Article quick-view

Prevalence and antimicrobial susceptibility pattern of Salmonella and Shigella species among asymptomatic food handlers working in Haramaya University cafeterias, Eastern Ethiopia

ABSTRACT

Salmonellosis and Shigellosis remain a major public health problem across the globe, particularly in developing countries like Ethiopia, where hand hygiene and food microbiology are still below the required standards. The growing problem of antimicrobial resistance species also continues to pose public health challenges. This study assessed the prevalence and antimicrobial susceptibility pattern of Salmonella and Shigella species among asymptomatic food handlers. A cross-sectional study was conducted among 417 randomly selected asymptomatic food handlers. Data were collected using a structured questionnaire. The stool specimens collected were examined for Salmonella and Shigella species using standard bacteriological methods.
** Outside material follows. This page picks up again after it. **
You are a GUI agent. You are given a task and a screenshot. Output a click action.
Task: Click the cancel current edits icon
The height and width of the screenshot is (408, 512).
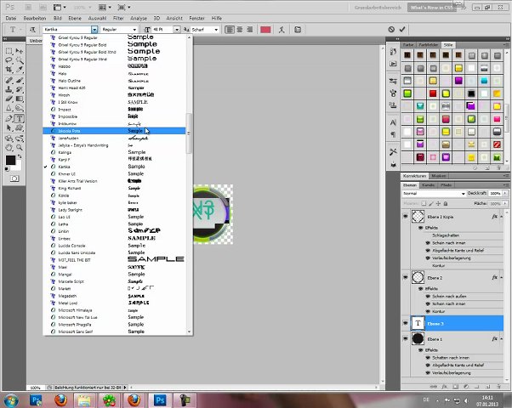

Descriptive statistics were used to describe the basic features of the data.The overall prevalence of Salmonella and Shigella species was 5.04%. Salmonella and Shigella species were 76.2% resistant to both co-trimoxazole and tetracycline, 71.4% to amoxicillin and 66.7% to chloramphenicol. Moreover, 85.7% of Salmonella and Shigella species were multidrug resistant. The findings highlighted the food handlers as potential sources of food borne infections, which demands the establishment of appropriate hygiene and sanitary control measures at the University cafeterias.